DOCUMENT SEGMENT:
Actual investors think in decades. Not quarters:
Finding growth companies is about focusing on what the future looks like, not on how stock prices are moving.
The short horizon of some stock market analysis reveals nothing about the possibilities for outstanding returns when new technologies coalesce. We think it’s easier to spot significant points of change – and to ride the sometimes bumpy road towards them – than to try to second guess other investors quarter-to-quarter.
Capturing what matters
The intellectual underpinning of many such models is the Capital Asset Pricing Model (CAPM). At Baillie Gifford, we are puzzled as to why investors cling to this clearly disproven model as a basis for valuing financial assets. The formula assumes a company’s expected return and risk profile is always reflected in its share price, by 100 per cent rational investors with identical time horizons. It defines risk as historic share price volatility and assumes that how one stock performs relative to another is predictable from their histories. By definition it doesn’t capture what really matters – change and adaptation in the real world. Formulated in the 1960s and only ever intended by its authors as an analytical tool, CAPM has achieved undeserved immortality as a how-to guide for investment practitioners. We think it has no real connection to productive capital deployment – what we like to call Actual investing.
There might be people clever enough to consistently predict fleeting share price fluctuations and second guess the market, but it’s not a skill Baillie Gifford offers. We have no idea what stock markets will do in the next three, six or twelve months. We don’t have strong views on how a company’s share price will perform day-to-day. In a market dominated by short-term speculators, prices are set by investors trying to anticipate what each other will do next. In the short run therefore, the value of a listed company has at best a very loose relationship with the progress of the business it represents. Progress or problems justifying significant share price changes are drowned in the noise. Given that disconnection, measuring risk by reference to share price volatility just captures the wild swings of investor sentiment. In this we can truly agree that ‘past performance is no guide to the future’. Far simpler (but not easy) is to pay it no heed.

RECORDED INFORMATION:
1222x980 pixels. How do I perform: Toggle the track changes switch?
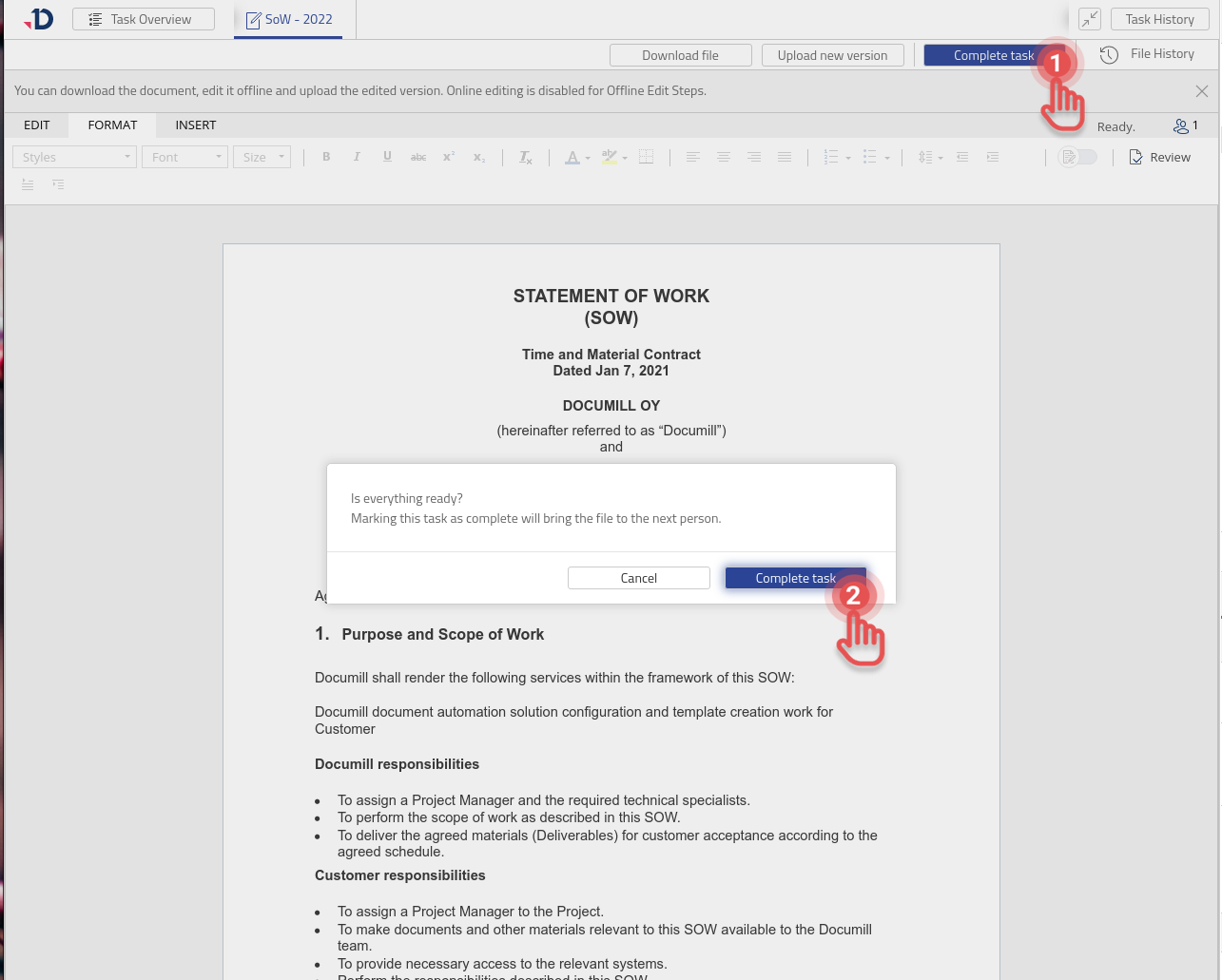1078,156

---

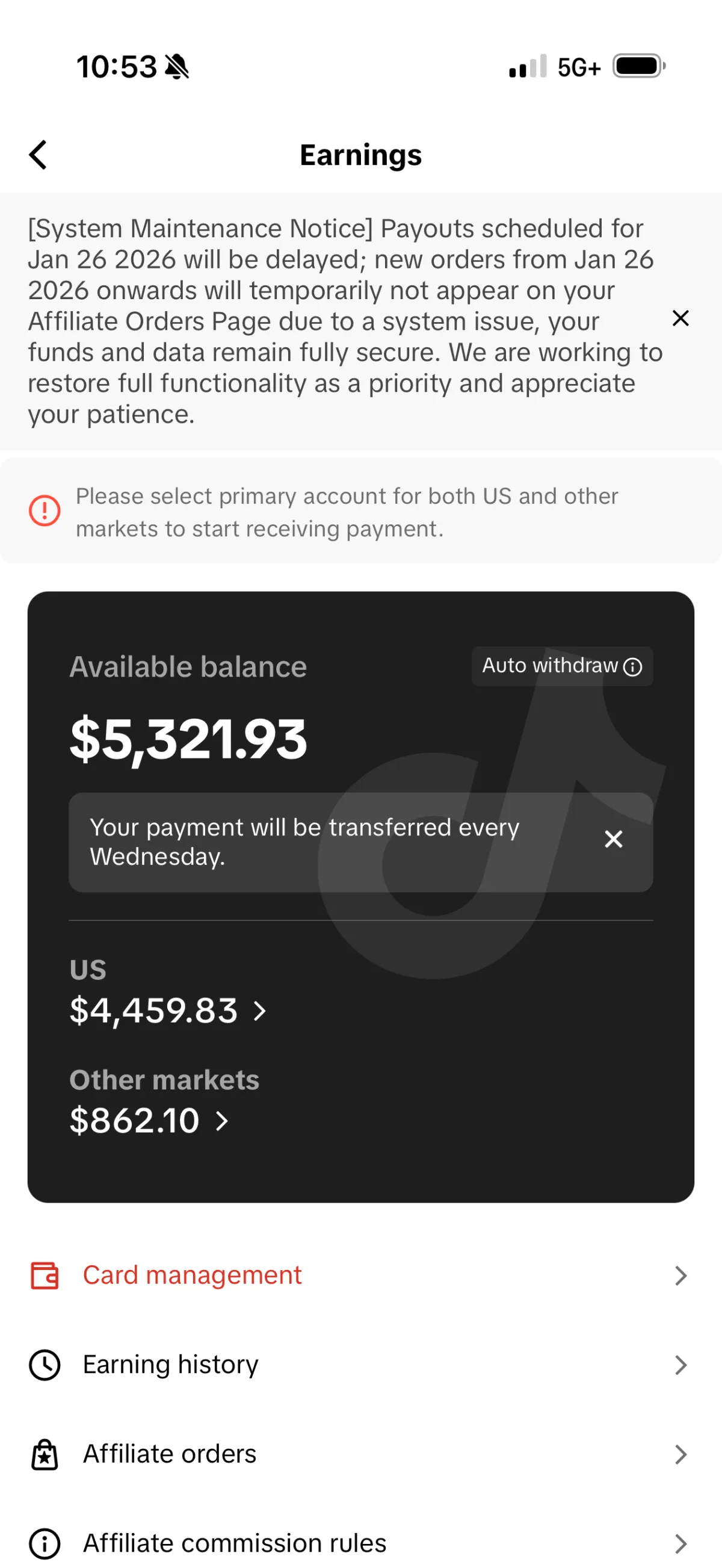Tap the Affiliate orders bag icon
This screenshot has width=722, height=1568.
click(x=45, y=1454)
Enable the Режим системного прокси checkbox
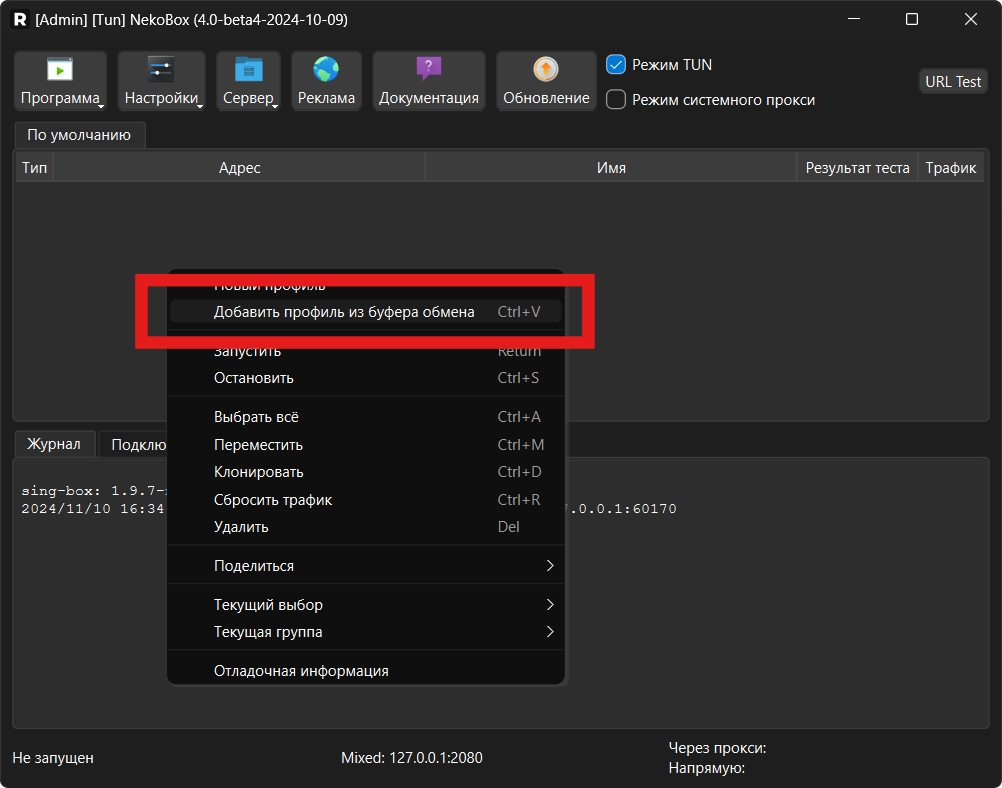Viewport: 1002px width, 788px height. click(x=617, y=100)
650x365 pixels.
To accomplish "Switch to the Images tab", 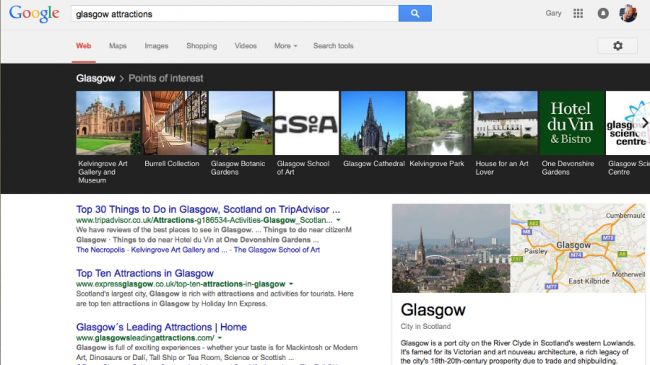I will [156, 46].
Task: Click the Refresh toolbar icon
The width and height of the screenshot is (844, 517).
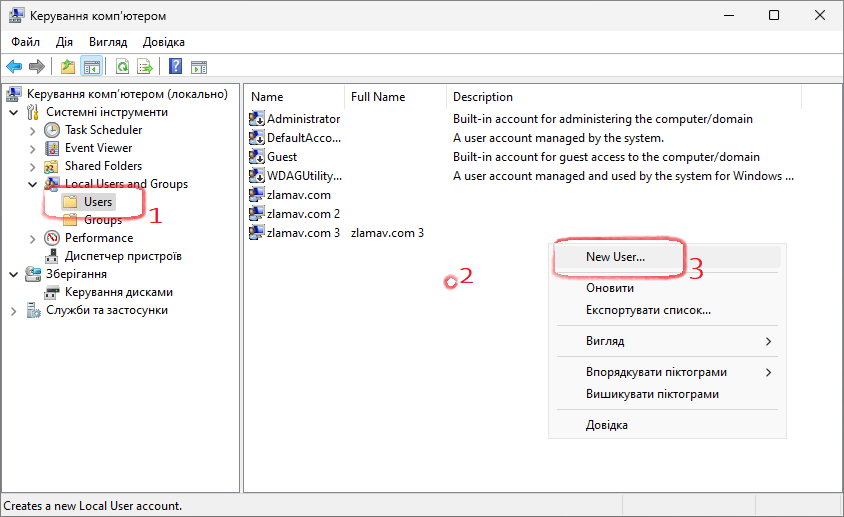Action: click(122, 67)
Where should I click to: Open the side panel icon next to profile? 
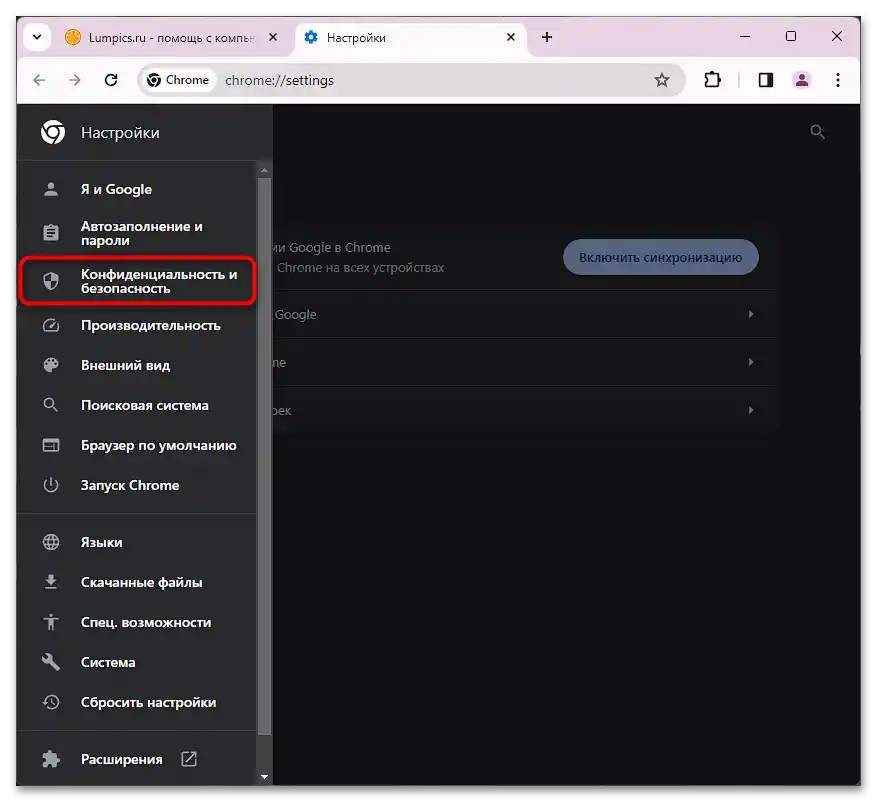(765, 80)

WRITTEN INSTRUCTION:
The article on long-term investing names the time periods over which the firm says it has no idea what stock markets will do. List them.

EXERCISE RESULT:
- Three months
- Six months
- Twelve months